▼
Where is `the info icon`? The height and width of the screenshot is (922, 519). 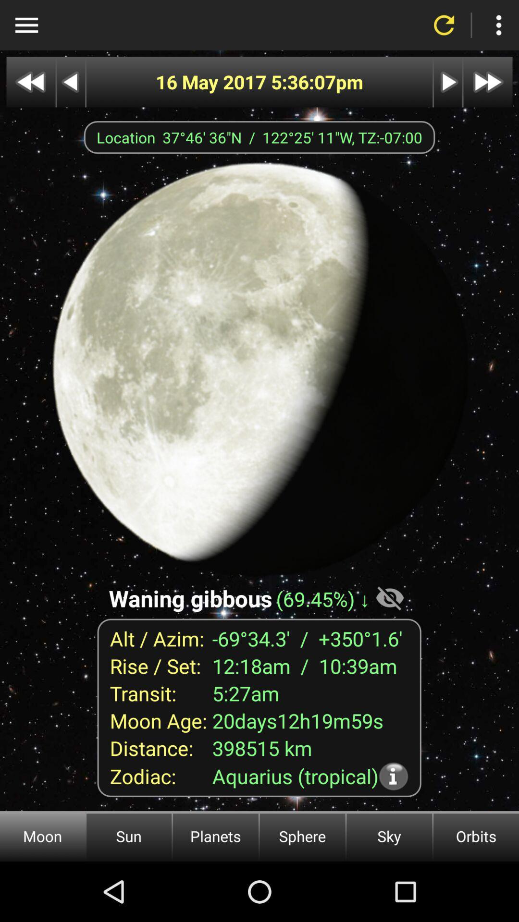 the info icon is located at coordinates (403, 776).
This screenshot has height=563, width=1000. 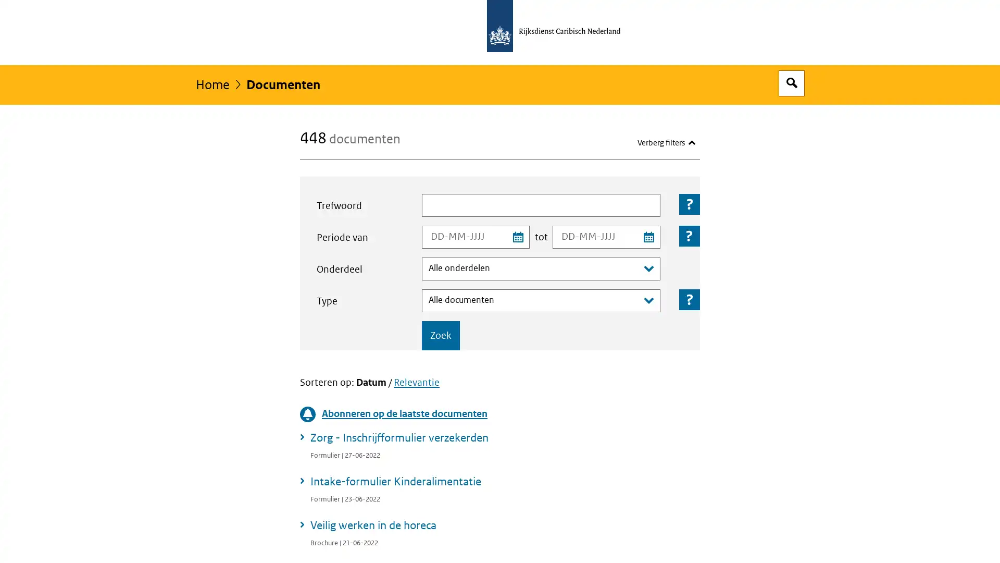 I want to click on Zoek, so click(x=441, y=335).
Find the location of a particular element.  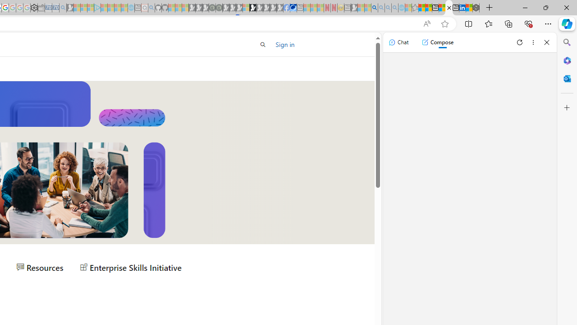

'Future Focus Report 2024 - Sleeping' is located at coordinates (219, 8).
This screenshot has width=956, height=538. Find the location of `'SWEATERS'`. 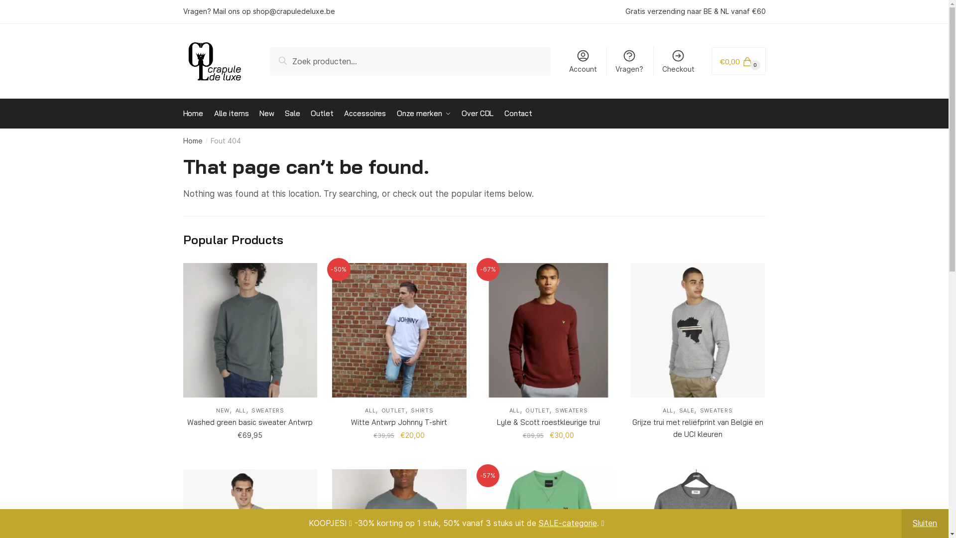

'SWEATERS' is located at coordinates (267, 410).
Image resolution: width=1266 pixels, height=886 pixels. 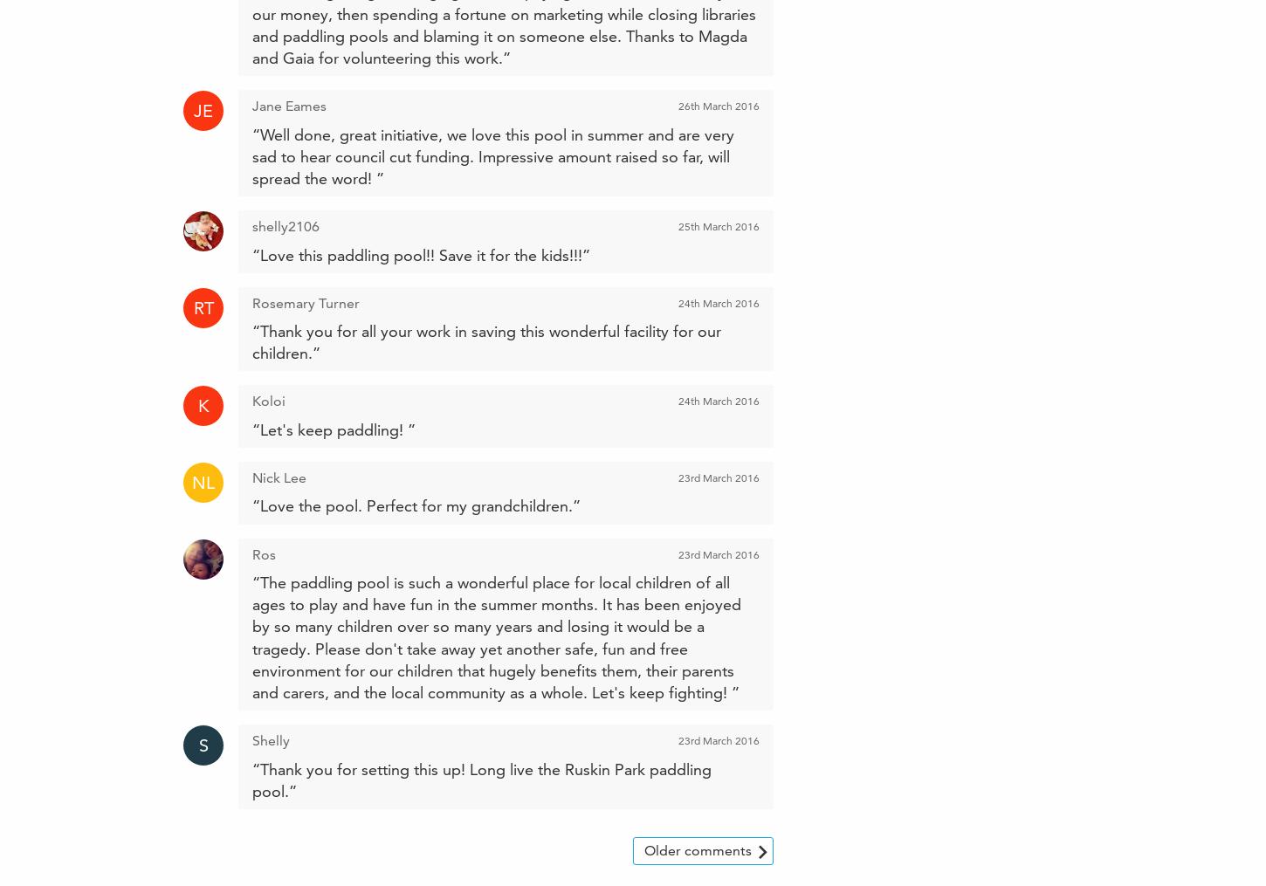 What do you see at coordinates (202, 745) in the screenshot?
I see `'S'` at bounding box center [202, 745].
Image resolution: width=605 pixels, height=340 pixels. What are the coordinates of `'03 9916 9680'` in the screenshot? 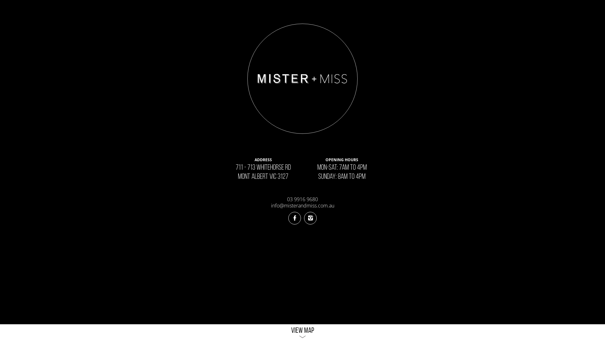 It's located at (303, 199).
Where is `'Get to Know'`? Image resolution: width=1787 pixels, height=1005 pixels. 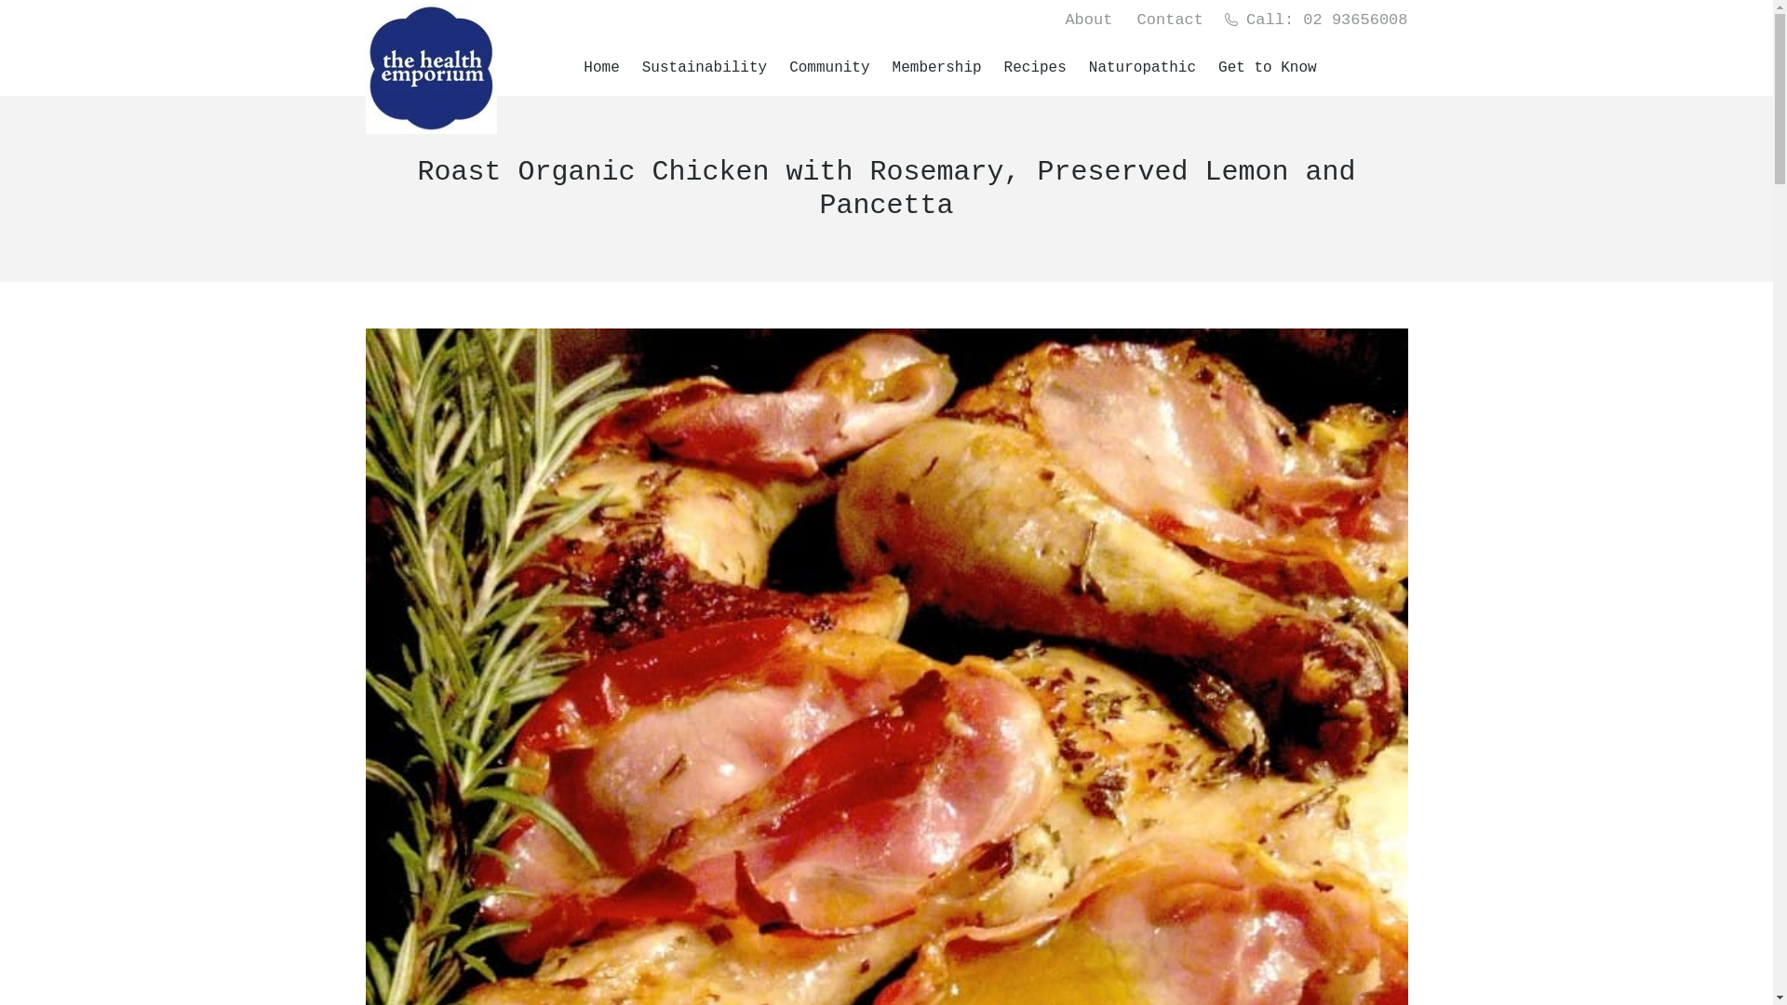
'Get to Know' is located at coordinates (1268, 67).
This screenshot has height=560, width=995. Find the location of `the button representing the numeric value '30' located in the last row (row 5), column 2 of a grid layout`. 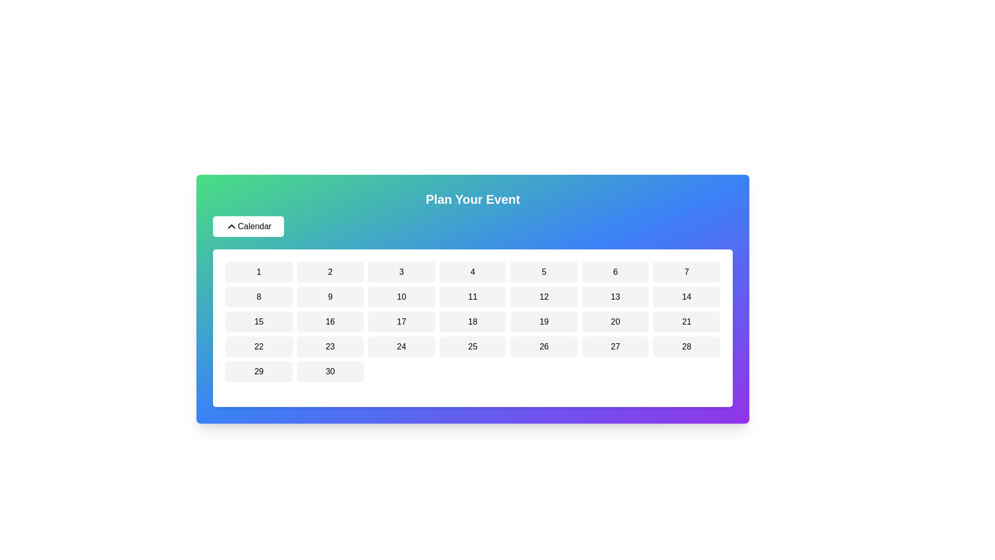

the button representing the numeric value '30' located in the last row (row 5), column 2 of a grid layout is located at coordinates (330, 371).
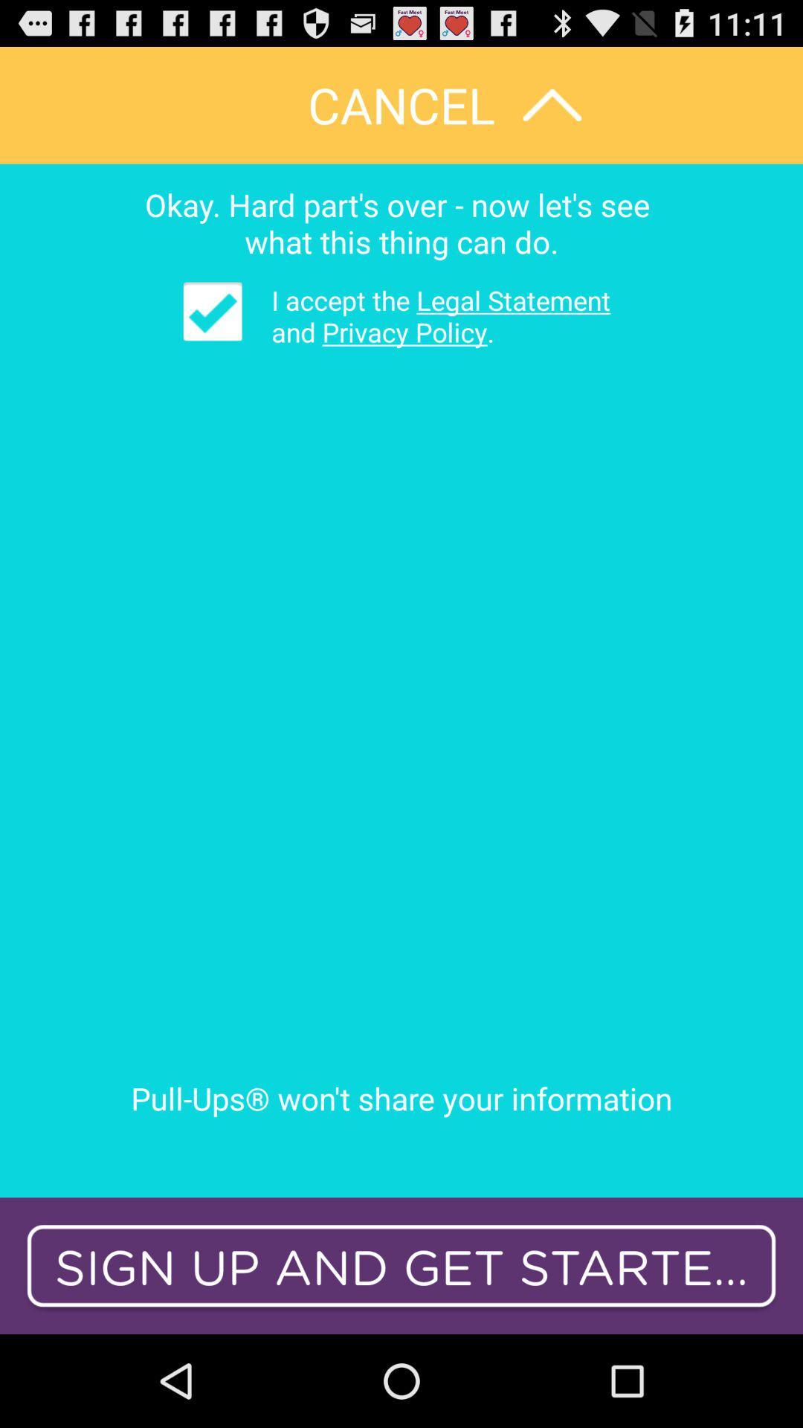 The image size is (803, 1428). What do you see at coordinates (213, 310) in the screenshot?
I see `the item next to the i accept the item` at bounding box center [213, 310].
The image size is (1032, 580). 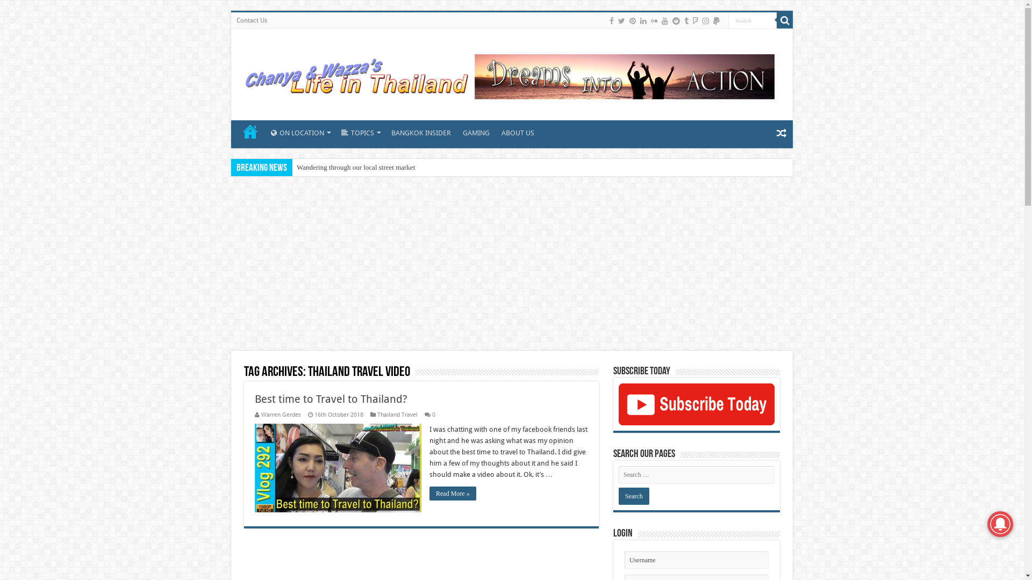 What do you see at coordinates (675, 20) in the screenshot?
I see `'Reddit'` at bounding box center [675, 20].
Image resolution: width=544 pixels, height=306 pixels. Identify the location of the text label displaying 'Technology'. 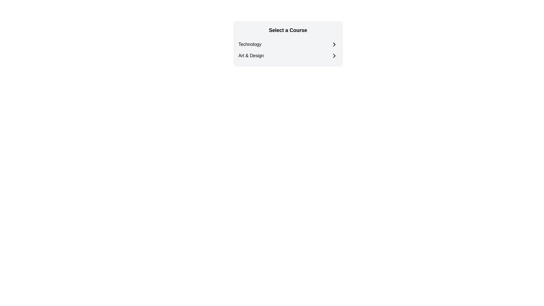
(250, 44).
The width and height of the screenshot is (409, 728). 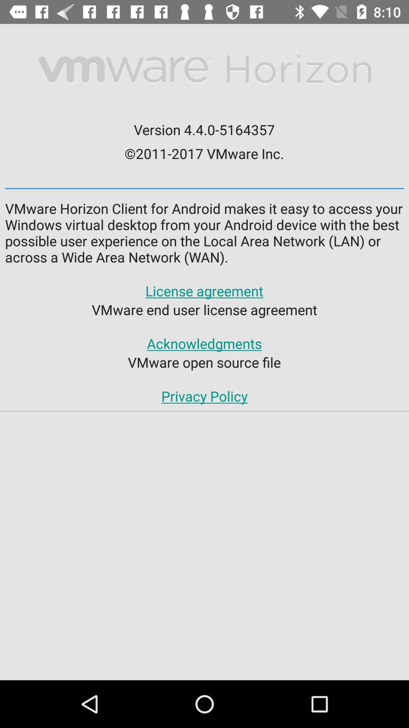 I want to click on privacy policy, so click(x=205, y=395).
▲
■ **What is asked**
Rewrite the stretch of material from the line containing "pixels, height=1005 pixels." through the line containing "coordinates (1268, 67).", changing "Image resolution" to "Screen resolution" and keeping everything else unchanged. Leave the pictures out.

■ **Exercise answer**
Where is `'Get to Know'`? Screen resolution: width=1787 pixels, height=1005 pixels. 
'Get to Know' is located at coordinates (1268, 67).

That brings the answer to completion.